━━━━━ Input data
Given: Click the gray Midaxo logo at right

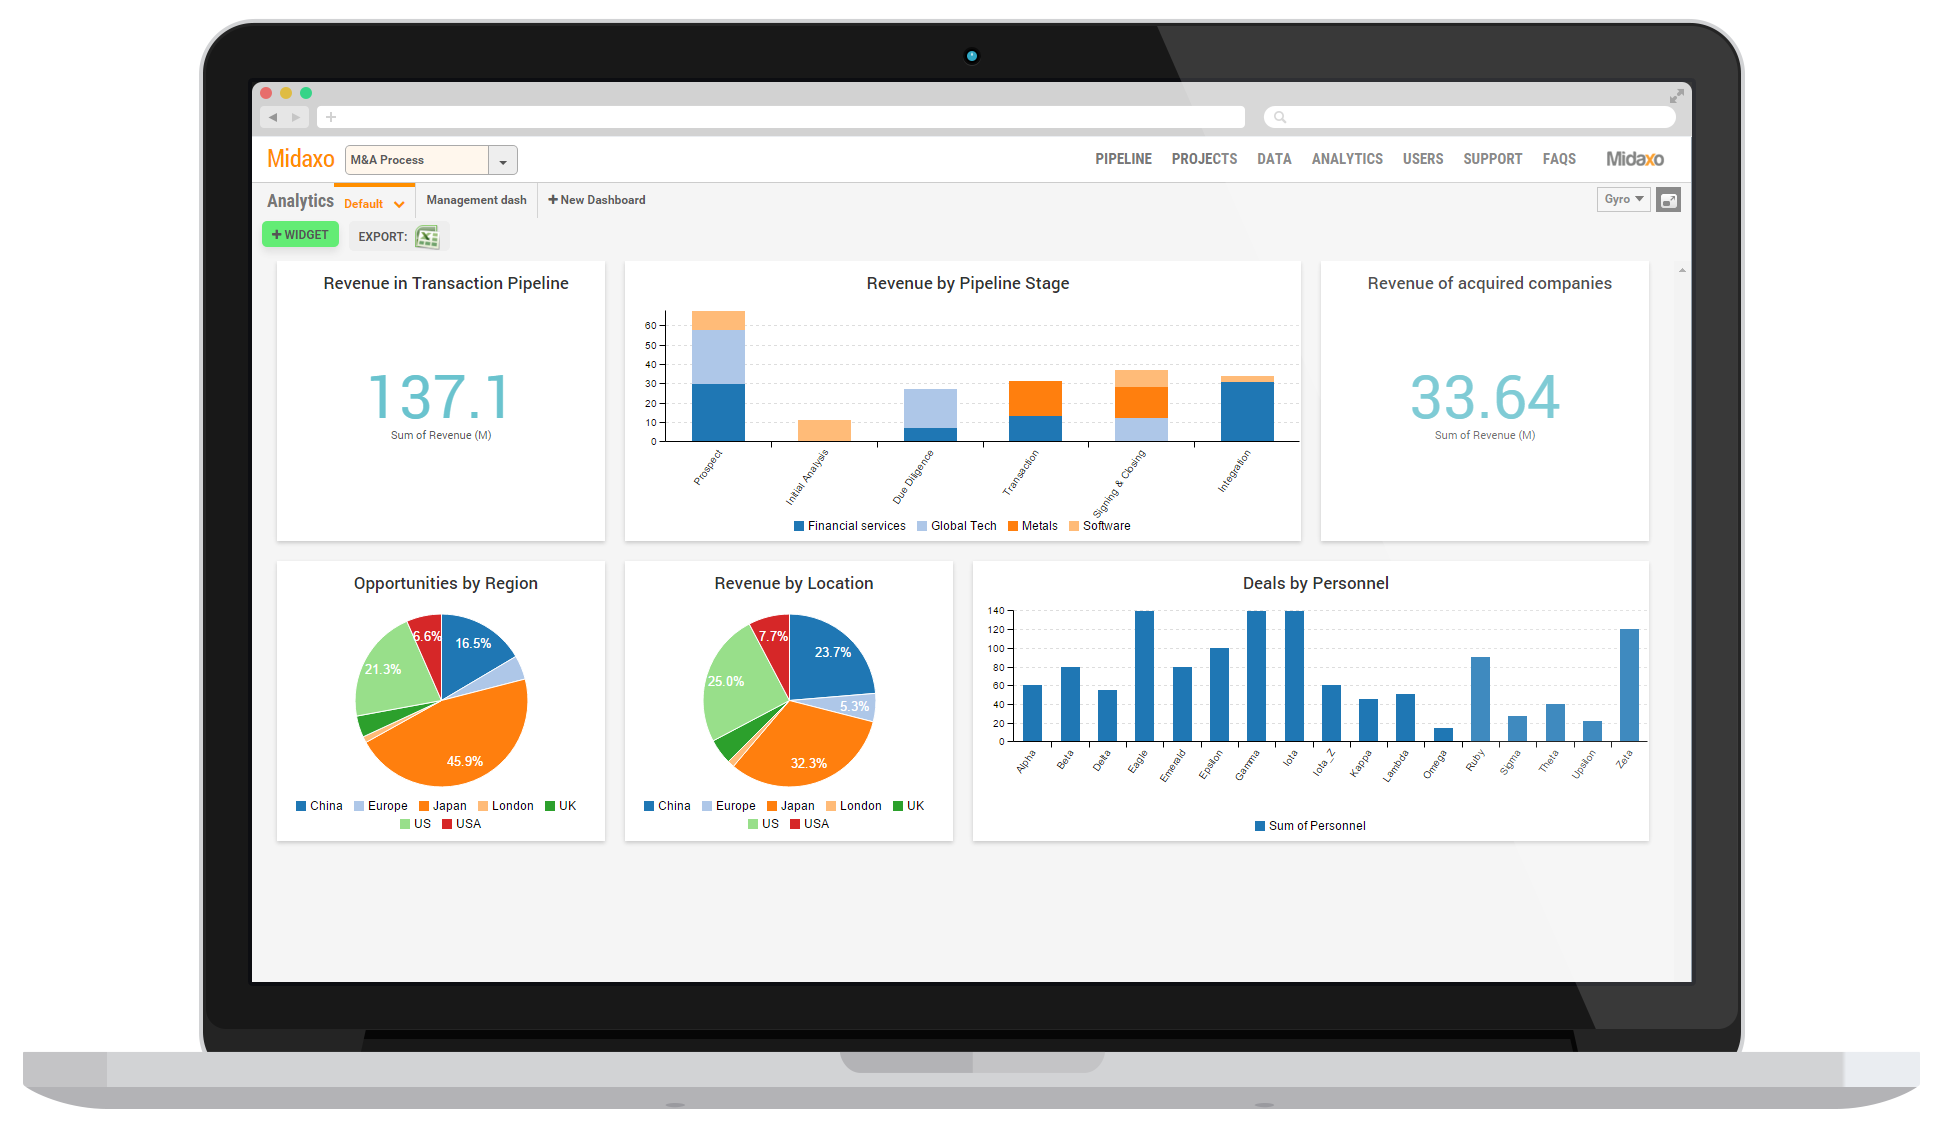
━━━━━━━━━━
━━━━━ Input data
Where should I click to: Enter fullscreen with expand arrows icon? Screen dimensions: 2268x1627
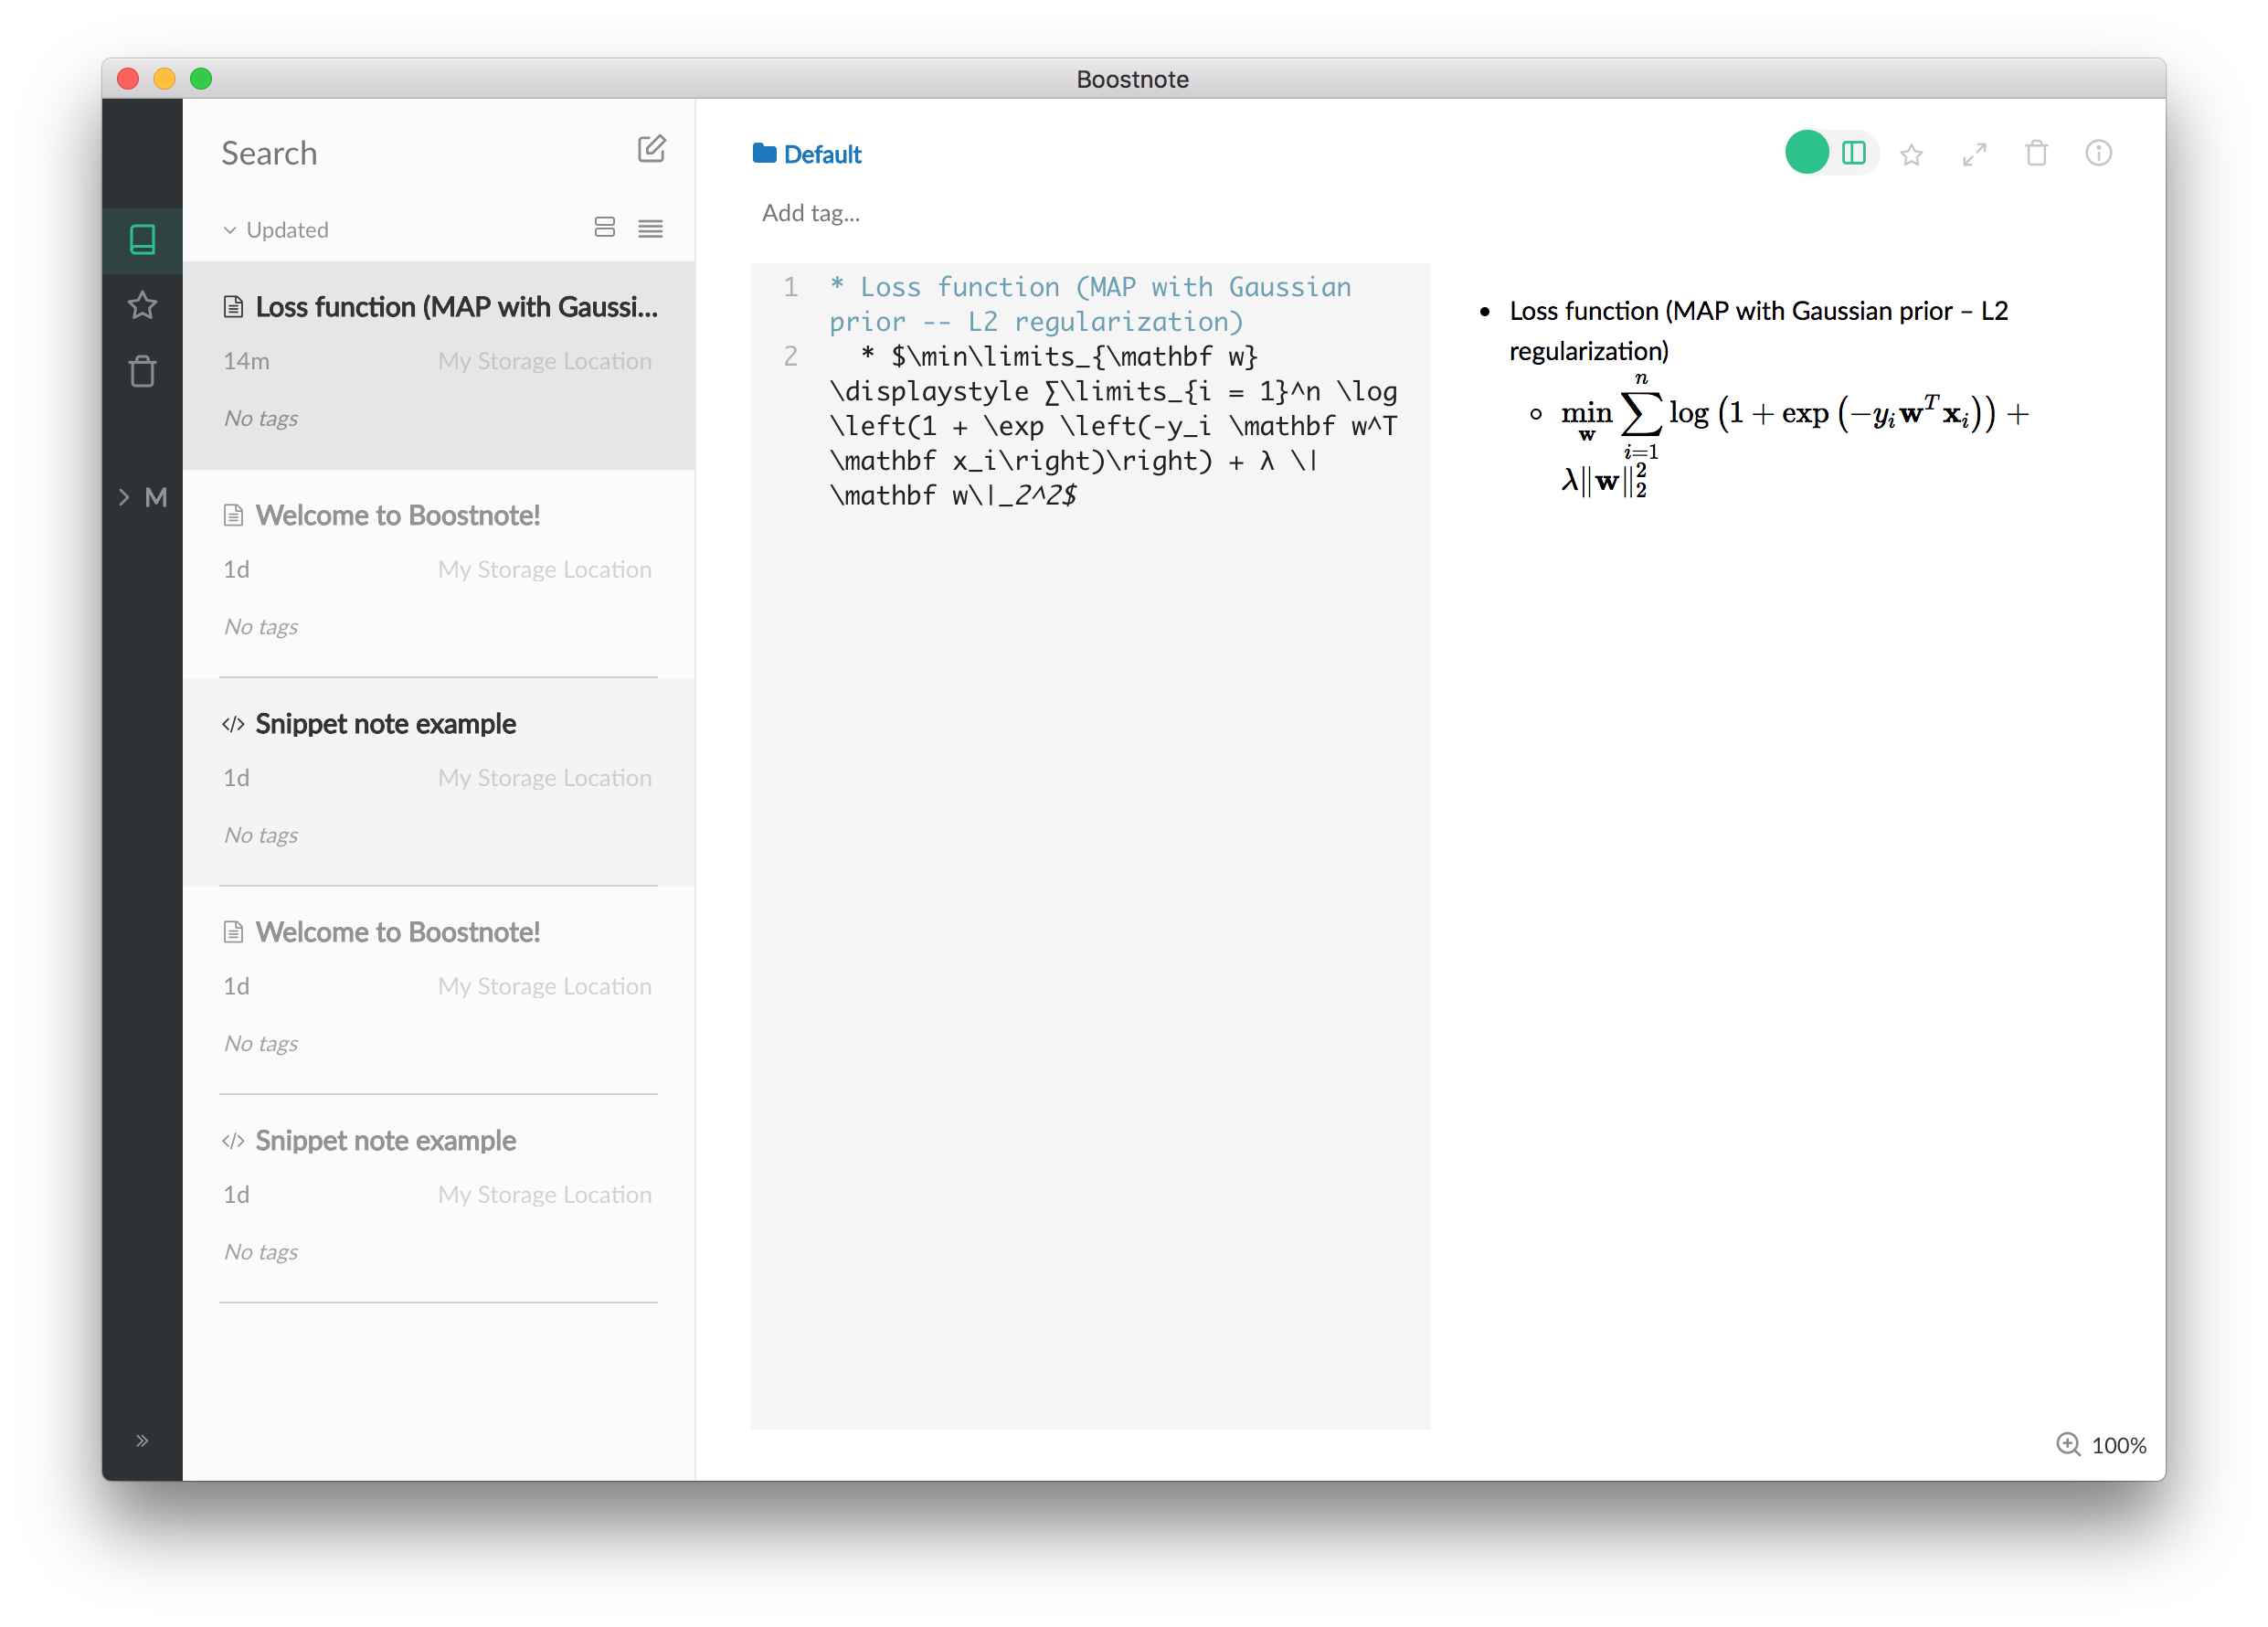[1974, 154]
━━━━━━━━━━
━━━━━ Input data
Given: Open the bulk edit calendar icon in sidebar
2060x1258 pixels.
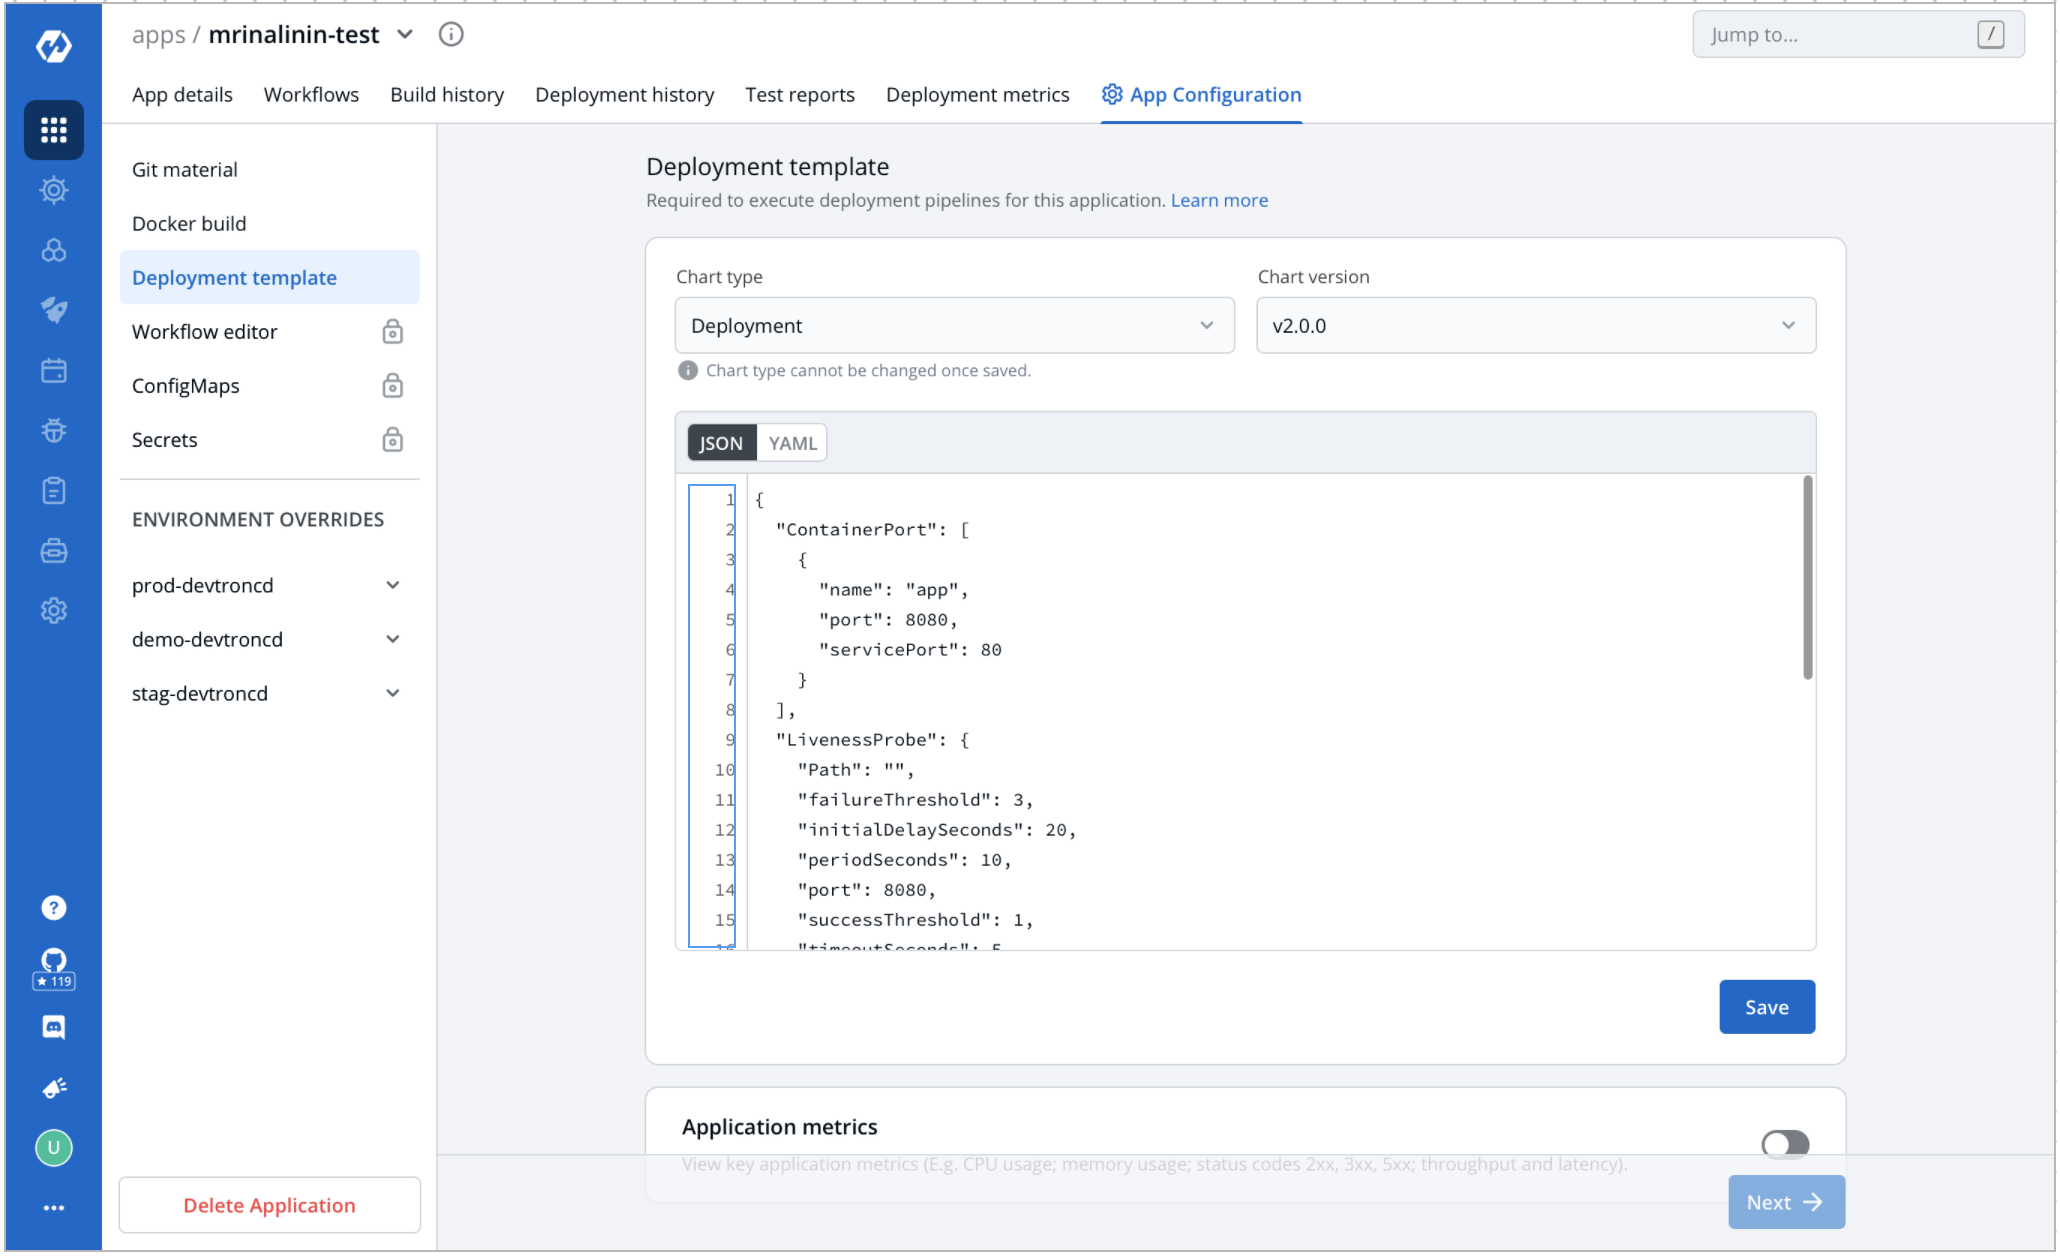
━━━━━━━━━━
Now copy each line of the entries that mentions "Given".

Given: Click the gray Midaxo logo at right
Given: Open the bulk edit calendar icon in sidebar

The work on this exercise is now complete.